Prompt
Restate word for word only the lines running from the one with "The image size" to the end of the data, both ends included. Omit any pictures.

(Data extracted from a collection)

%%

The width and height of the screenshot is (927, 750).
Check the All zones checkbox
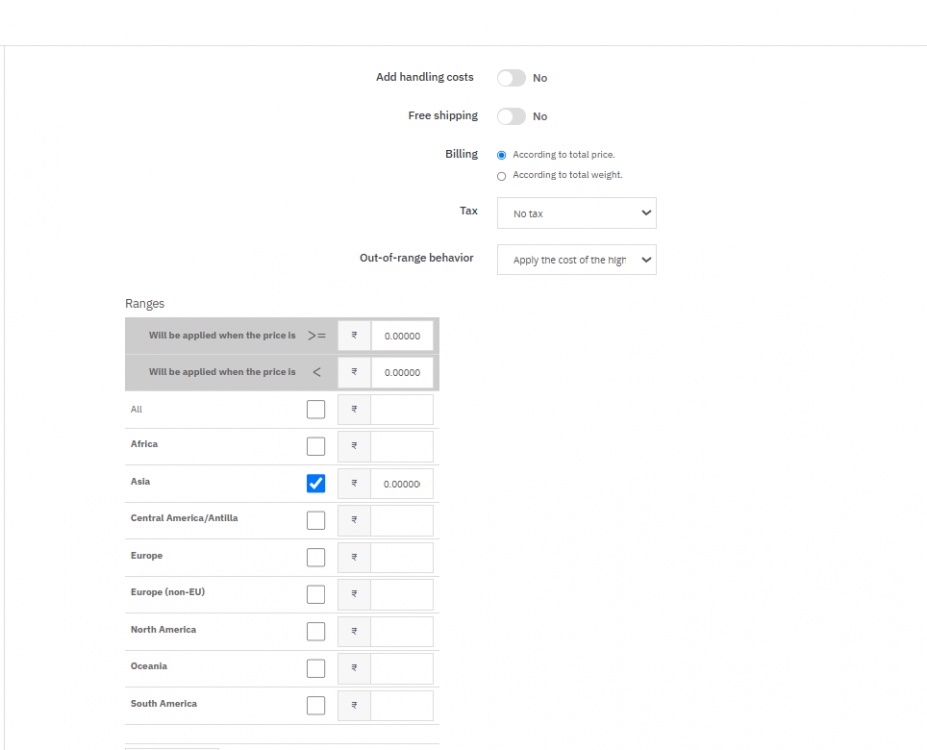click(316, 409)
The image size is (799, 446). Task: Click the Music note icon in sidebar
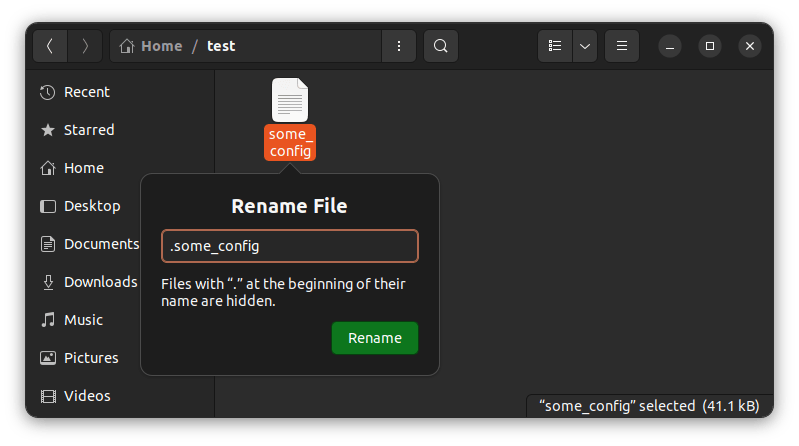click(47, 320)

%%

Expected output
The image size is (799, 446). Task: Click the Music note icon in sidebar
click(47, 320)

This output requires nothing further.